HandlePodAdditions方法中会根据CreationTime对待处理的pod排序逐个处理，并通过podIsTerminated判断该pod是否需要处理，如果需要则通过canAdmitPod调用各个handler的Admit方法判断，如果存在一个失败，则调用rejectPod直接更新pod为failed

func (kl *Kubelet) HandlePodAdditions(pods []*v1.Pod) {
	sort.Sort(sliceutils.PodsByCreationTime(pods))
	for _, pod := range pods {
		existingPods := kl.podManager.GetPods()

		if !kl.podIsTerminated(pod) {
			// Only go through the admission process if the pod is not terminated.

			// We failed pods that we rejected, so activePods include all admitted pods that are alive.
			activePods := kl.filterOutTerminatedPods(existingPods)

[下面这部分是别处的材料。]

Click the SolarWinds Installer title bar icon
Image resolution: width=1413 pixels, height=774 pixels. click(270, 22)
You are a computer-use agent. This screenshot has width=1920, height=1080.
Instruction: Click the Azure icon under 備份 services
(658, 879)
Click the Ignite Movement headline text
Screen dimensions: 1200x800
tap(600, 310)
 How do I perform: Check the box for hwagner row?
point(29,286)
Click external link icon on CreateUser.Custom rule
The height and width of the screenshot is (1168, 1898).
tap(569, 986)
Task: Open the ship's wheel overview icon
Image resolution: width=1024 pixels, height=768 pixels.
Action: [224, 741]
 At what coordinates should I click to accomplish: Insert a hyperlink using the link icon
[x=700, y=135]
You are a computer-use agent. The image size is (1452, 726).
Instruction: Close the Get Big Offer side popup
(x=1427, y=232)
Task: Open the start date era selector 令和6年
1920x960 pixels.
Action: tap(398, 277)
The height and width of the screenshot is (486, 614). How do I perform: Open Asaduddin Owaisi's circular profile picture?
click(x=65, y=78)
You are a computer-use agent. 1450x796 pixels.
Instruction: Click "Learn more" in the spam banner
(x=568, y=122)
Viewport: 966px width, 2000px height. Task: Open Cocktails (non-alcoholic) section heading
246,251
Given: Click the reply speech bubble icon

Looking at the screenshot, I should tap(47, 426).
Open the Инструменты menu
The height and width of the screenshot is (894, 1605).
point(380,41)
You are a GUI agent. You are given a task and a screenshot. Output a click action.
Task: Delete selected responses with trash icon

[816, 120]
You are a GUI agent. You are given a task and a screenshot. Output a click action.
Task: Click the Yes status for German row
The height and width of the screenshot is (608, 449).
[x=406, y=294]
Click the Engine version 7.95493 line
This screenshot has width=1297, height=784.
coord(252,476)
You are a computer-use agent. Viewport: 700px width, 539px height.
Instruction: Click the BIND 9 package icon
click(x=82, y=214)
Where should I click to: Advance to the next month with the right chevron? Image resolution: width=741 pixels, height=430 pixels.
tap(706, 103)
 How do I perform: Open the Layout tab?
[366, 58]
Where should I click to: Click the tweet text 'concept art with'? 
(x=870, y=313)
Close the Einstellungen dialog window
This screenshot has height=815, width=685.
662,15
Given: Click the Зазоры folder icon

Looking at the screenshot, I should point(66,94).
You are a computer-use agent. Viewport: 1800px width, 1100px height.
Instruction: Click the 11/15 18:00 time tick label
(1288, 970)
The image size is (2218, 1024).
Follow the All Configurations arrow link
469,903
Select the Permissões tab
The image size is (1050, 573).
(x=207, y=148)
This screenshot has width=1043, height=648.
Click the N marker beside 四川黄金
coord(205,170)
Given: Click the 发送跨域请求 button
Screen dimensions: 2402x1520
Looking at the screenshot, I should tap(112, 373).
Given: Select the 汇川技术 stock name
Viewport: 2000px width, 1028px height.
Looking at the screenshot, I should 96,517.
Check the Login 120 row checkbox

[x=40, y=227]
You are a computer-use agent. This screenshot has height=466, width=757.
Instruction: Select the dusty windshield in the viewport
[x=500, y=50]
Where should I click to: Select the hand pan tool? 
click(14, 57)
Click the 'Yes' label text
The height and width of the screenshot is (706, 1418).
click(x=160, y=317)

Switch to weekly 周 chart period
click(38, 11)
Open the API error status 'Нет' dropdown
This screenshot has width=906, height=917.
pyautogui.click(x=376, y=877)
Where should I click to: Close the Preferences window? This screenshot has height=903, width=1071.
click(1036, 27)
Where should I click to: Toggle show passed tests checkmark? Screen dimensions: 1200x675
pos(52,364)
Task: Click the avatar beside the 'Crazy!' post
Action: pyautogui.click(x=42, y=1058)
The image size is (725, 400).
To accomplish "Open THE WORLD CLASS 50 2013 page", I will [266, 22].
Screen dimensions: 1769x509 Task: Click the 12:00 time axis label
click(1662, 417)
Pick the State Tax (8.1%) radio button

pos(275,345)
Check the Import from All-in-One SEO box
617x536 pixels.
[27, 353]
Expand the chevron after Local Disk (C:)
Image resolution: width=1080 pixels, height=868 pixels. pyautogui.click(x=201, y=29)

			// Check if we can admit the pod; if not, reject it.
      // canAdmitPod将判断该Pod是否可以被kubelet创建，如果Admit失败，那么通过rejectPod方法处理
			if ok, reason, message := kl.canAdmitPod(activePods, pod); !ok {
				kl.rejectPod(pod, reason, message)
				continue
			}
		}
	}
}

// rejectPod records an event about the pod with the given reason and message,
// and updates the pod to the failed phase in the status manage.
func (kl *Kubelet) rejectPod(pod *v1.Pod, reason, message string) {
	kl.recorder.Eventf(pod, v1.EventTypeWarning, reason, message)
	kl.statusManager.SetPodStatus(pod, v1.PodStatus{
		Phase:   v1.PodFailed,
		Reason:  reason,
		Message: "Pod " + message})
}

func (kl *Kubelet) podIsTerminated(pod *v1.Pod) bool {
	// Check the cached pod status which was set after the last sync.
	status, ok := kl.statusManager.GetPodStatus(pod.UID)
  // notRunning方法检查pod中所有ContainerStatus，如果存在一个podstatus.State.Terminated == nil && status.State.Waiting == nil则认为该pod（至少一个容器）running
	return status.Phase == v1.PodFailed || status.Phase == v1.PodSucceeded || (pod.DeletionTimestamp != nil && notRunning(status.ContainerStatuses))
}

HandlePodAdditions接下来通过canAdmitPod方法判断该Pod是否可以被kubelet创建，其通过kubelet对象的admitHandlers获取注册好的handler对象，并逐一调用这些对象的Admit方法检查pod

// canAdmitPod determines if a pod can be admitted, and gives a reason if it
// cannot. "pod" is new pod, while "pods" are all admitted pods
// The function returns a boolean value indicating whether the pod
// can be admitted, a brief single-word reason and a message explaining why
// the pod cannot be admitted.
// pods为kubelet中 正在运行的 && 已经被admit确认过没问题的 && 不是terminated的 pod
func (kl *Kubelet) canAdmitPod(pods []*v1.Pod, pod *v1.Pod) (bool, string, string) {
	// the kubelet will invoke each pod admit handler in sequence
	// if any handler rejects, the pod is rejected.
	attrs := &lifecycle.PodAdmitAttributes{Pod: pod, OtherPods: pods}
	for _, podAdmitHandler := range kl.admitHandlers {
		if result := podAdmitHandler.Admit(attrs); !result.Admit {
			return false, result.Reason, result.Message
		}
	}

	return true, "", ""
}

而kubelet对象的admitHandlers是在如下NewMainKubelet方法中注册，默认注册两个admitHandlers

# pkg/kubelet/kubelet.go @NewMainKubelet
criticalPodAdmissionHandler := preemption.NewCriticalPodAdmissionHandler(klet.GetActivePods, killPodNow(klet.podWorkers, kubeDeps.Recorder), kubeDeps.Recorder)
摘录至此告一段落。